Manifesto Antropófago


The Anthropophagic Manifesto was published in 1928 by the Brazilian poet and polemicist Oswald de Andrade, a key figure in the cultural movement of Brazilian Modernism and contributor to the publication Revista de Antropofagia. The essay was translated to English in 1991 by Leslie Bary; this is the most widely used version.
Written in poetic prose in the modernist style of Une Saison en Enfer by Rimbaud, the Manifesto Antropófago is more directly political than Oswald's previous manifesto, or Poesia Pau-Brasil, which was created in the interest of propagating a Brazilian poetry for export. The "Manifesto" has often been interpreted as an essay in which the main argument proposes that Brazil's history of "cannibalizing" other cultures is its greatest strength, while playing on the modernists' primitivist interest in cannibalism as an alleged tribal rite.
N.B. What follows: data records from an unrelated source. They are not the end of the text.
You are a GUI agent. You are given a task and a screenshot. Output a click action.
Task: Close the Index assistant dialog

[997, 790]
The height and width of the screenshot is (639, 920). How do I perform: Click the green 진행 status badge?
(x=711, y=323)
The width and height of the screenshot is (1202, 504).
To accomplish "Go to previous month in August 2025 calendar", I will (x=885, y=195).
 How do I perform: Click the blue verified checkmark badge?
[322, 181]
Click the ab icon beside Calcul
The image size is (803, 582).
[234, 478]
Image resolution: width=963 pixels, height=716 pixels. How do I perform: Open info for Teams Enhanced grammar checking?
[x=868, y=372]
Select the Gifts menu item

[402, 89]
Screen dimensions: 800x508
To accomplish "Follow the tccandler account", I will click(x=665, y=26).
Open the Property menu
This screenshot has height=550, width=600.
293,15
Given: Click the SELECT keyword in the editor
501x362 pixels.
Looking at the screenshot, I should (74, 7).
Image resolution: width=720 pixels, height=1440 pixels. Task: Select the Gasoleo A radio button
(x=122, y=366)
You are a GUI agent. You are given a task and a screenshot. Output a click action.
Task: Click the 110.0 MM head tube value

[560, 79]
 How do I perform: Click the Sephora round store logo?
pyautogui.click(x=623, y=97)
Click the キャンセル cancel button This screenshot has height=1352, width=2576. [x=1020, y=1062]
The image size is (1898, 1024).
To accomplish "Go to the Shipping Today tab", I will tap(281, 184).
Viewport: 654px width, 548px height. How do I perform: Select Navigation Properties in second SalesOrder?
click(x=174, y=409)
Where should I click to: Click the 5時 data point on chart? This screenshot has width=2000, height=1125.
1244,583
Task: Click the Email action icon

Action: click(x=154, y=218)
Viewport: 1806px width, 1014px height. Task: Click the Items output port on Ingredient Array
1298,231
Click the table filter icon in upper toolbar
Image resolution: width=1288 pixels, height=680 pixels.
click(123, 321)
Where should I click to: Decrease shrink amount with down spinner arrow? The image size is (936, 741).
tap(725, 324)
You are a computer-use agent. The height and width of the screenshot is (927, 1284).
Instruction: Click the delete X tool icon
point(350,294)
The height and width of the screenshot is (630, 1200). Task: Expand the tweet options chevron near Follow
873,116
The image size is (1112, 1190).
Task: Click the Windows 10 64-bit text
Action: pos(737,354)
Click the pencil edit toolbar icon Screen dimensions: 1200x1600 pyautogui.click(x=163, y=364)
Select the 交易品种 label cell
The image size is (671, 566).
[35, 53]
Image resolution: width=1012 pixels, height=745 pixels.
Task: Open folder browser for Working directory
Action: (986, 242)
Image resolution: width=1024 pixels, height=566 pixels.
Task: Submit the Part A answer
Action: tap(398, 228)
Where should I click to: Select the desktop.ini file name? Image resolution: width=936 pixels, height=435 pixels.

Cannibalism becomes a way for Brazil to assert itself against European post-colonial cultural domination. The Manifesto's iconic line, written in English in the original, is "Tupi or not Tupi: that is the question." The line is simultaneously a celebration of the Tupi, who practiced certain forms of ritual cannibalism, and a metaphorical instance of cannibalism: it eats Shakespeare. On the other hand, some critics argue that Antropofagia as a movement was too heterogeneous for overarching arguments to be extracted from it, and that often it had little to do with a post-colonial cultural politics.